The Budget, whether explicitly acknowledged or not, is as much a demographic document as it is a fiscal one: Public expenditure and tax policies on health, nutrition, education, housing, employment programmes, and urban infrastructure need to be calibrated to assumptions about population size, births, and the future labour force.  
India is the world’s most populous country, with an estimated population of around 1.42 billion in 2025. It adds more than 25 million people every year through births alone — more than the entire population of countries such as the Netherlands, Greece, Sweden, and New Zealand. These aggregate figures, however, mask sharp regional divergences that have direct fiscal implications. 
A majority of Indian states have achieved total fertility rates (TFRs) well below the population-replacement level of 2.1 children per woman, according to the National Family Health Survey-5. The replacement fertility level indicates that the population size will stop growing after some time and will only replace itself. When fertility falls below that level, the population will begin to decline in absolute numbers.   
Kerala was the first Indian state to reach replacement fertility in 1988, when the national TFR was still 4, according to the Data for India portal. Tamil Nadu achieved it in 1993 while West Bengal, despite being one of India’s poorest states, reached replacement fertility in 2005.  
Four states — Chhattisgarh, Uttar Pradesh, Madhya Pradesh and Bihar — are yet to reach replacement-level fertility according to official data. Uttar Pradesh, however, was expected to cross this threshold last year. Madhya Pradesh is projected to do so in the next two to three years, while Bihar is likely to attain replacement levels the last, not until 2039. 
Even if fertility rates in these states converge to southern levels, absolute births will remain substantially higher due to sheer demographic momentum, a phenomenon resulting from a large number of young adults in childbearing years. Uttar Pradesh and Bihar together account for more than a quarter of India’s population, with a median age in their late twenties, according to estimates based on the 2011 census.  In 2023, 31 per cent of the 25.2 million total births in India occurred in only Bihar and Uttar Pradesh. 

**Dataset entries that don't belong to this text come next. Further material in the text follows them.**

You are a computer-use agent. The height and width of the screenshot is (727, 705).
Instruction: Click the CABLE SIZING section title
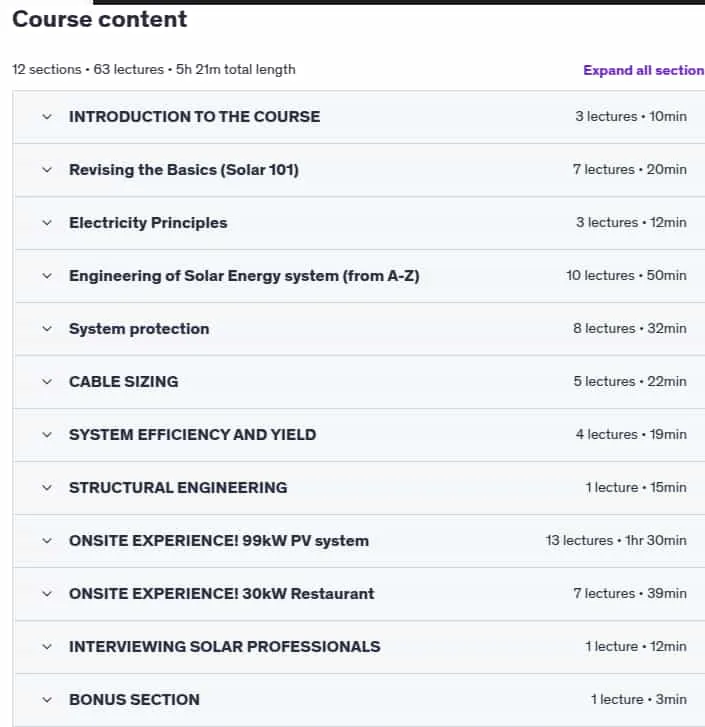(124, 382)
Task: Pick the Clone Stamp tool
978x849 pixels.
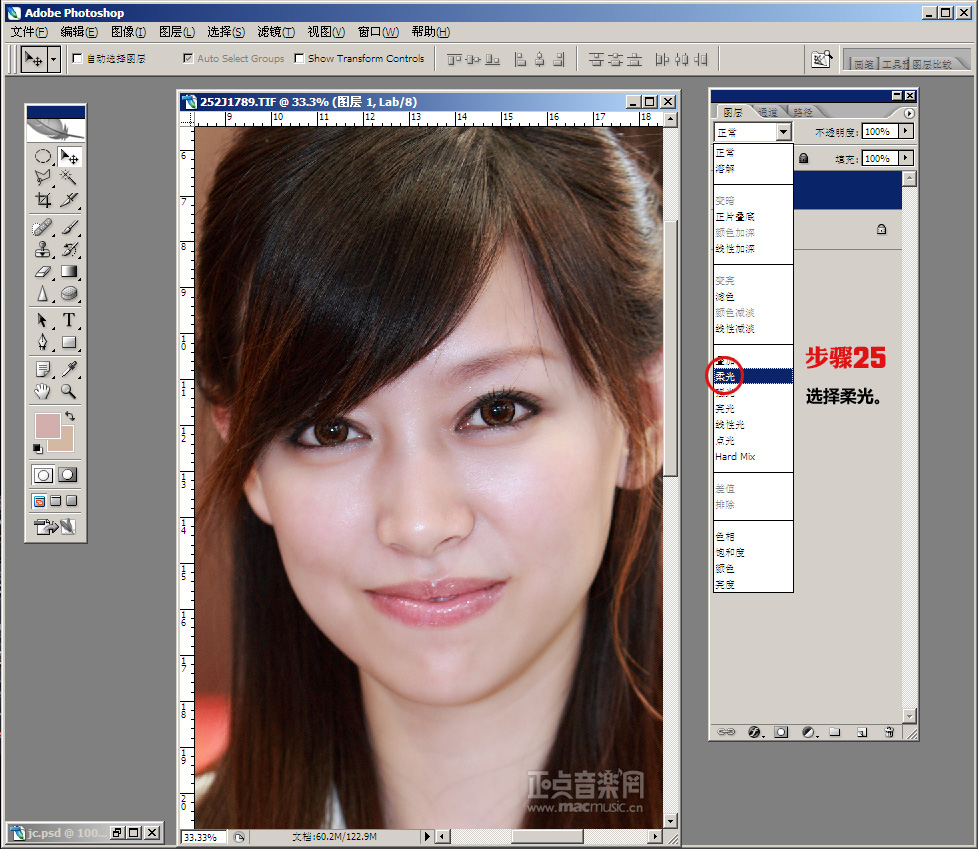Action: click(x=43, y=248)
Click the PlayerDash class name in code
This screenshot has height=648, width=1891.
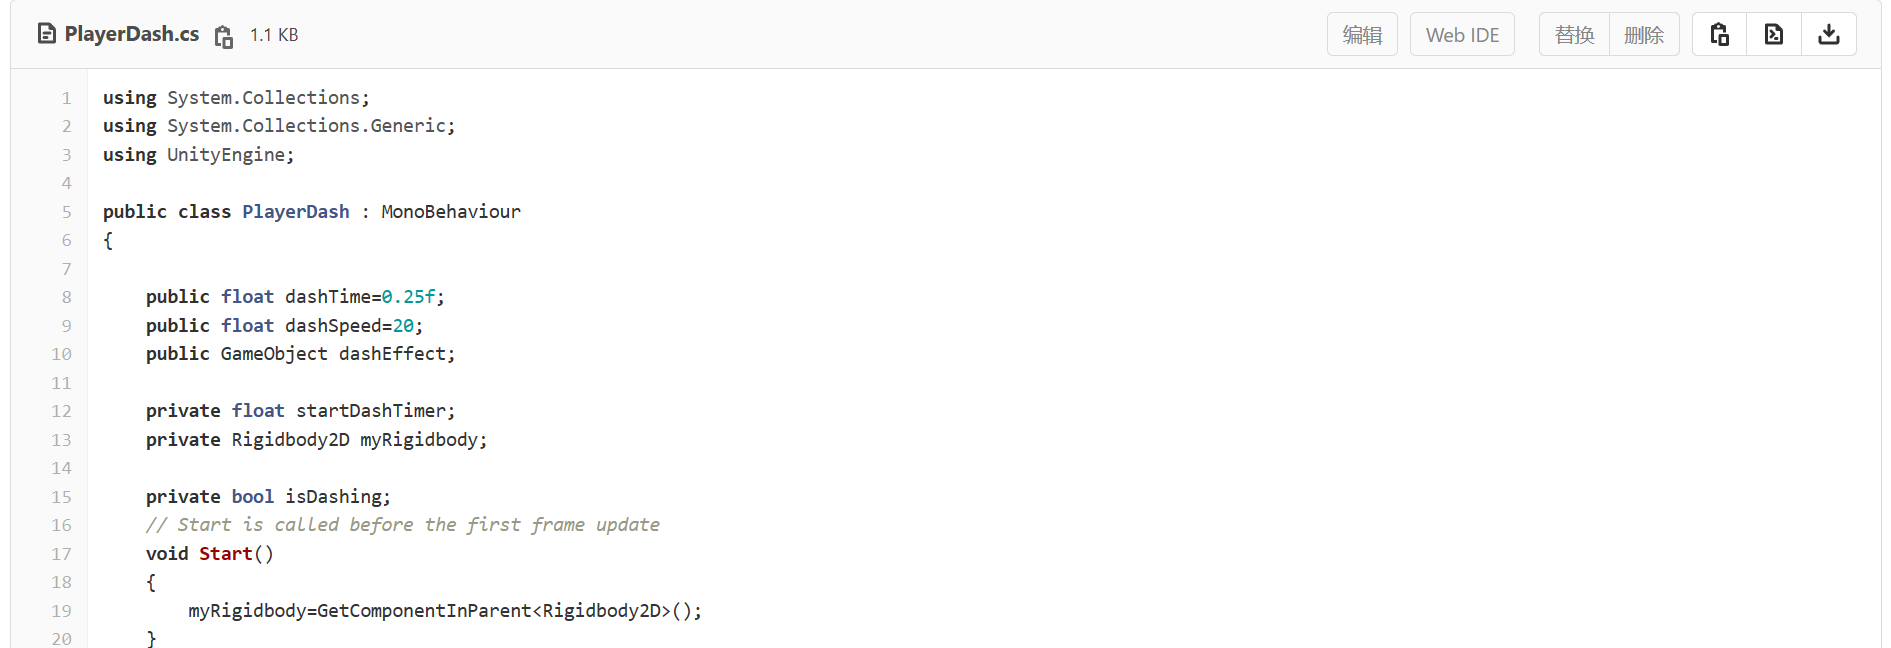[x=296, y=212]
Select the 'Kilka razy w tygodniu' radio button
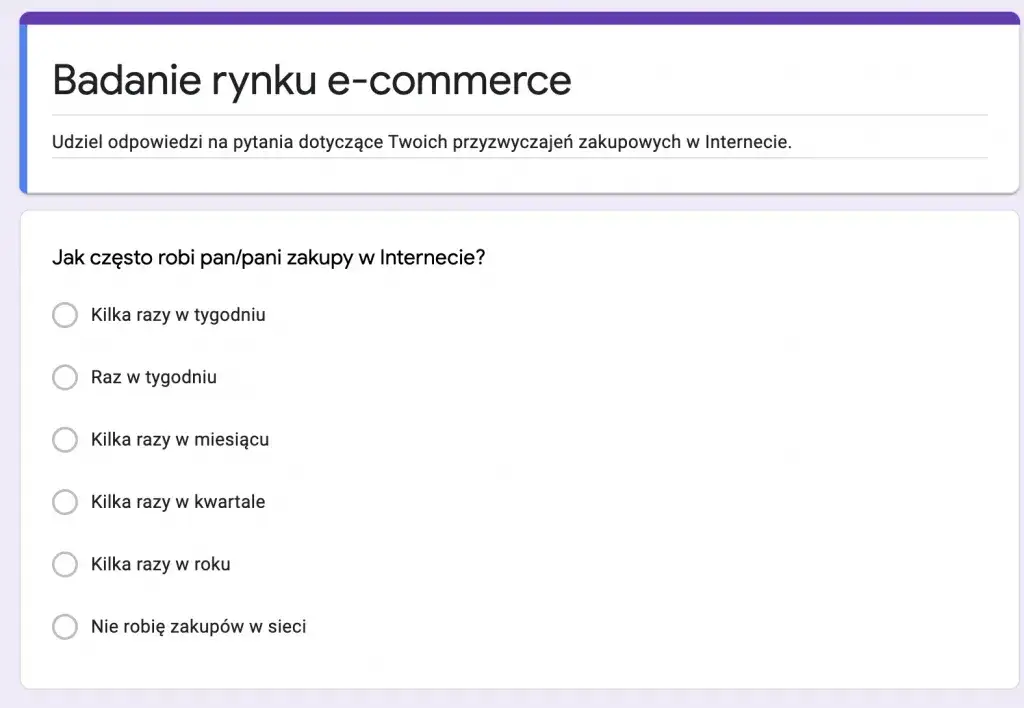This screenshot has height=708, width=1024. 65,315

The budgetary implications are immediate. States with high absolute birth rates face sustained pressure on maternal and child health services, schools, skill development systems, and labour markets. In contrast, low-fertility states confront a different challenge: Slower growth of the working-age population, rising ageing ratios, and potential labour shortages. Yet India’s fiscal architecture largely treats these distinct demographic realities through uniform policy instruments. 

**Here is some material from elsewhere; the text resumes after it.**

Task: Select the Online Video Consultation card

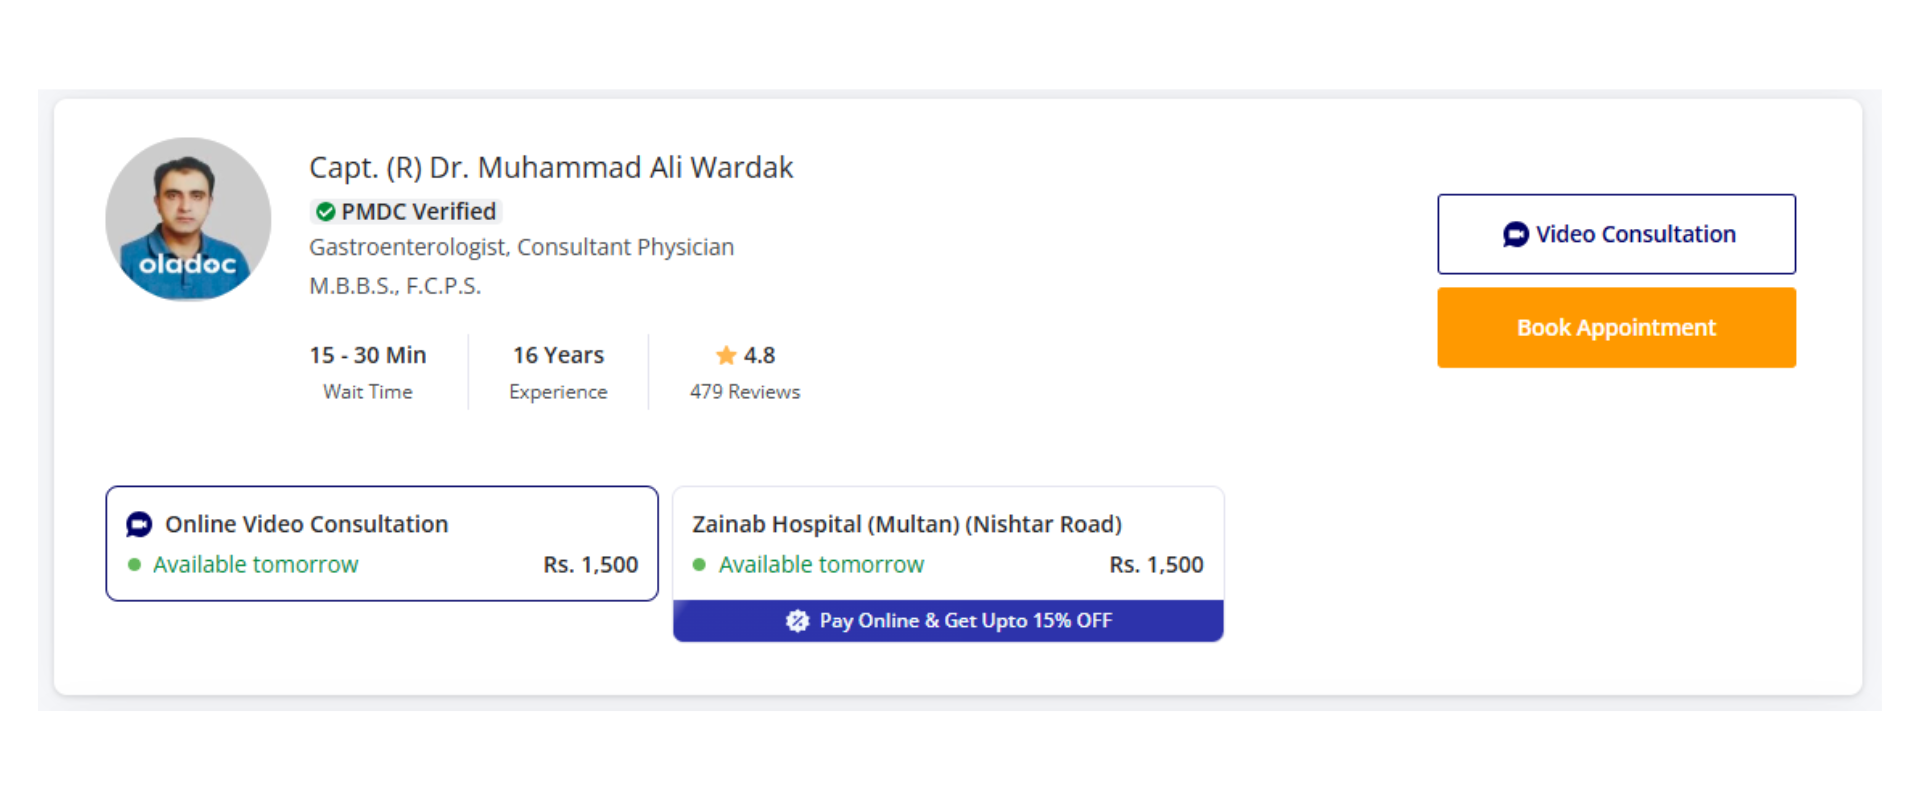Action: pyautogui.click(x=382, y=543)
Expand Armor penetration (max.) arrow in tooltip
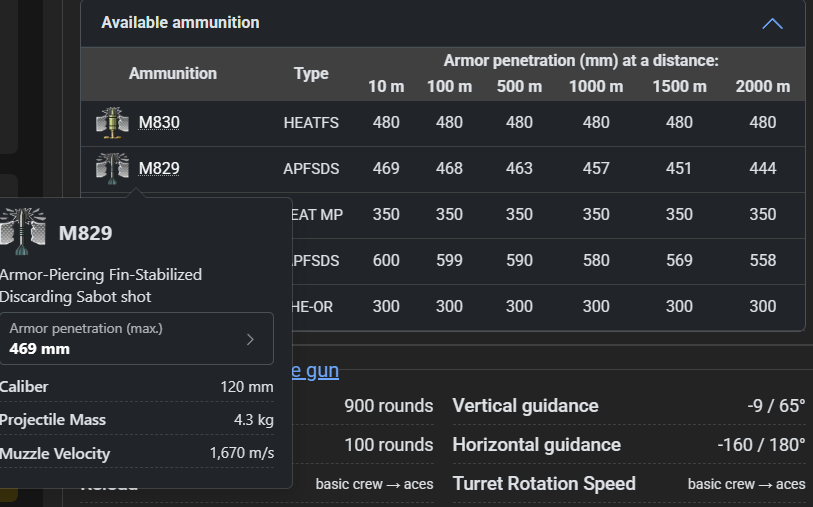Viewport: 813px width, 507px height. click(250, 339)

Nowhere is this tension more visible than in debates over centre-to-state fiscal transfers. Population size remains a key criterion in Finance Commission devolution formulas, reflecting legitimate concerns about expenditure needs. However, states that have successfully reduced fertility and invested in human development increasingly argue that such formulas penalise demographic performance while rewarding sheer population growth.  
This debate cannot be resolved by abandoning the population criteria altogether, but it does underscore the need to complement headcounts with outcome-based measures of human capital such as child health, learning outcomes, and female labour force participation. 

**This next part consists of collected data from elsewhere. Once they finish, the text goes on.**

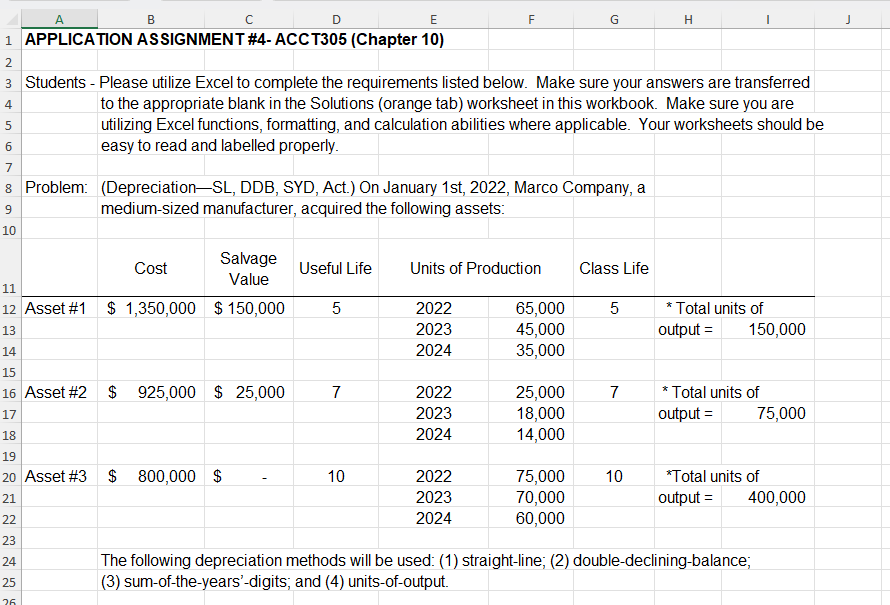Click the Useful Life header cell
890x605 pixels.
pyautogui.click(x=336, y=267)
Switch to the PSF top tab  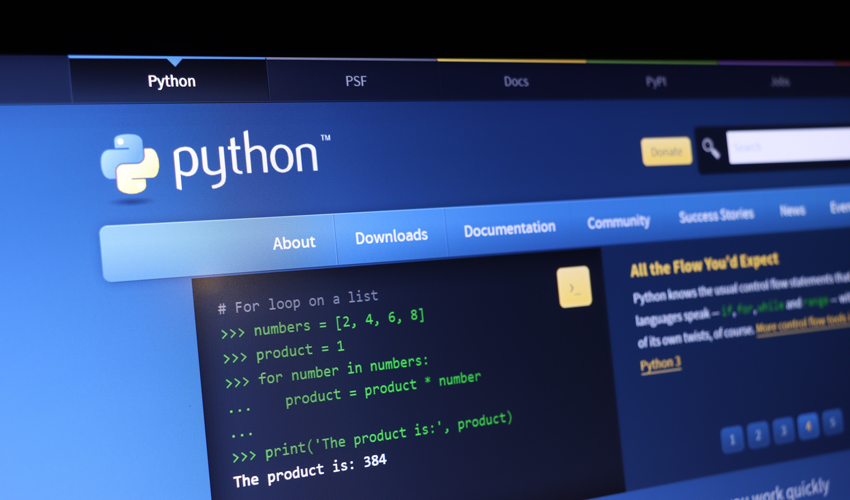tap(356, 81)
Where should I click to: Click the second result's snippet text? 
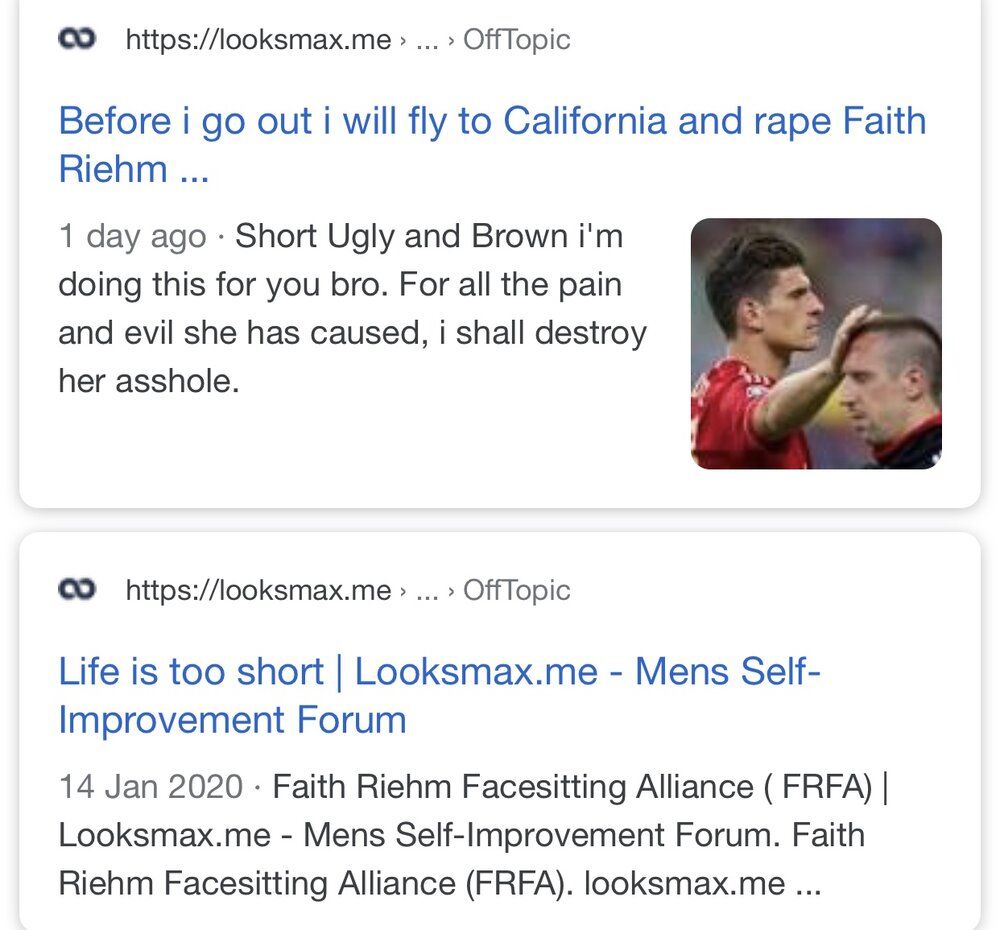(460, 835)

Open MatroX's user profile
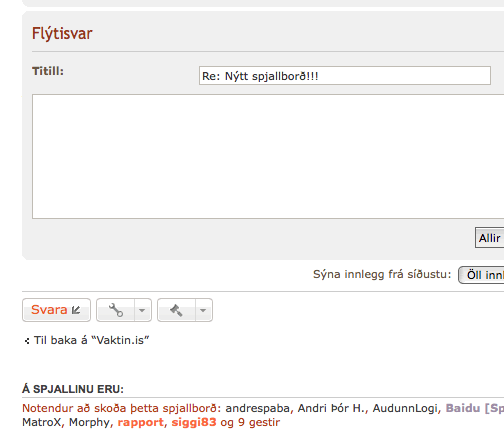[42, 422]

The employment dimension is particularly critical. High-fertility states will continue to add large cohorts to the working-age population over the next two decades. With low local job opportunities, this becomes a source of economic stress. Labour force participation, especially among women in the northern states remains low. A Budget that does not explicitly link demographic trends to regional labour-intensive growth strategies risks missing the core challenge. 
Workers from high-fertility, low-income states increasingly migrate to low-fertility, higher-income states and cities. Yet migration remains largely invisible in Budget design. Destination states bear the fiscal costs of housing, transport, health, and urban services for migrant populations, while social protection remains weakly portable.  
Treating migration as a fiscal and planning issue rather than merely a labour-market outcome would be a significant step forward. For example, affordable family housing in urban areas is in short supply, costly, and remains largely inaccessible to migrants.  
What would a demographically informed Budget look like? First, it would explicitly acknowledge regional demographic divergence. Second, it would prioritise human capital investment, particularly in early childhood, education quality, and women’s employment in high-birth regions. Third, it would support productivity, elder care, and labour force participation in low-fertility states facing demographic aging. Finally, it would recognise migration as a structural feature of India’s development trajectory and allocate resources accordingly. 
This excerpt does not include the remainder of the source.